Decoy is delightfully violent and over the top with a short runtime, bordering on dark comedy throughout. The violence bounces from dastardly shootings to people being run over by cars and gassy executions. While at the same time, the fantastical comedy sees a man revived just moments after his death, only to be shot a few minutes later.
However, having the femme fatale as the narrator creates an exciting and fresh take, especially in a story where she has zero redeeming qualities. After all, this is a woman bordering on psychotic who deceives, seduces and lies to each man, her own needs outweighing any moral compass she may have as she acts with little sign of remorse. But, the unrestrained nature of her character makes Decoy an absolute guilty pleasure in the noir genre.
Director: Jack Bernhard
I Wake Up Screaming (1941)
The first film noir made by 20th Century Fox has a title more befitting of slasher horror. It was initially titled Hot Spot, having been adapted from Steve Fisher’s novel of the same name. However, the title was changed shortly after release due to a tie-in with Photoplay magazine, and I Wake Up Screaming was deemed more dramatic.
The film opens with the police simultaneously interrogating Frankie Christopher (Victor Mature) and Jill Lynn (Betty Grable) in connection with the murder of Jill’s sister, Vicky Lynn (Carole Landis). With their recollection of the events rendered in flashback form. Frankie is a promoter who helped Vicky rise to fame, only to find her murdered the day before she arrived in Hollywood, his close relationship with Vicky cementing his place as the prime suspect. Here police officer Ed Cornell (Laird Cregar) obsessively works to prove his guilt, but Jill believes in his innocence, and together they start their search for Vicky’s killer.

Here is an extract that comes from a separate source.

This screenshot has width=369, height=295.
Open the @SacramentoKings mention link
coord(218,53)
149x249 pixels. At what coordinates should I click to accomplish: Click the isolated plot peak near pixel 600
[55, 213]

As a whodunit murder mystery, I Wake Up Screaming is interesting, although nothing we haven’t seen before. However, the motive takes the film into the dark depths of film noir, as everything falls into place just as the credits roll. The resulting picture is much darker in tone than its contemporary, The Maltese Falcon. Here the film’s psychological themes of obsession are accompanied by some genuinely atmospheric imagery, foreshadowing many of the noir films that followed.
Director: H. Bruce Humberstone
Death is a Caress / Døden er et kjærtegn (1949)

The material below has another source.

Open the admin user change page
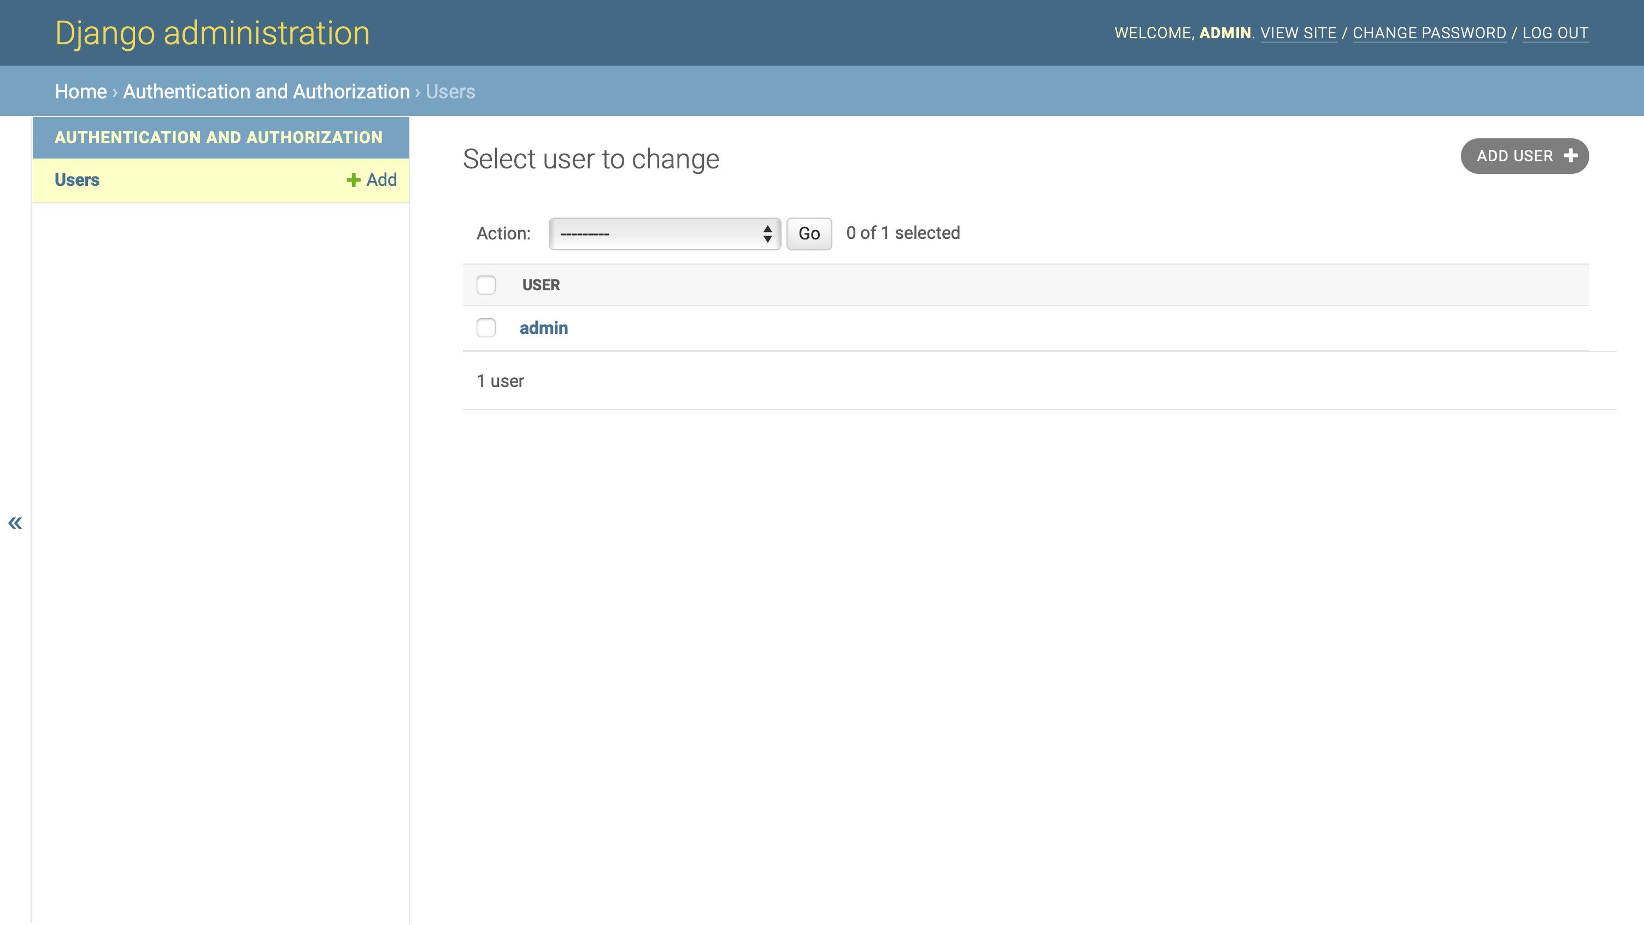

Last but not least, Death is a Caress is a unique film; the first Norwegian noir to be directed by a woman (Edith Carlmar). With a story told through flashbacks, Carlmar’s film revolves around the tempestuous and destructive love affair/marriage of young car mechanic Erik (Claus Wiese) and older socialite Sonja (Bjørg Riiser-Larsen).
The first half of the plot resembles James M. Cain’s classic The Postman Always Rings Twice. However, the second half takes an exciting and provocative turn, offering us a more realistic solution to the recurring conflicts of the classic film noir. For example, instead of murder, we have a divorce as Carlmar embeds the narrative within the realism of European filmmaking. However, this does not apply to happy endings as the marriage ends in a tragedy.
Visually Death is a Caress has stood the test of time with some archetypical noir montages, alongside great editing. One scene, in particular, remains memorable as the hazy passage of time during a drunken night is represented by a surreal clock with beer bottles for hands.
But, what makes Death is a Caress different from its American cousins is the lack of studio censorship. After all, this is a 1940s film that openly talks about abortion and shows adulterers half-naked both pre-and post-coitus. In fact, at one point, Sonja’s female friends even justify her adultery by calling Erik more attractive than her husband, all of which creates a more realistic journey than many American noirs of the time.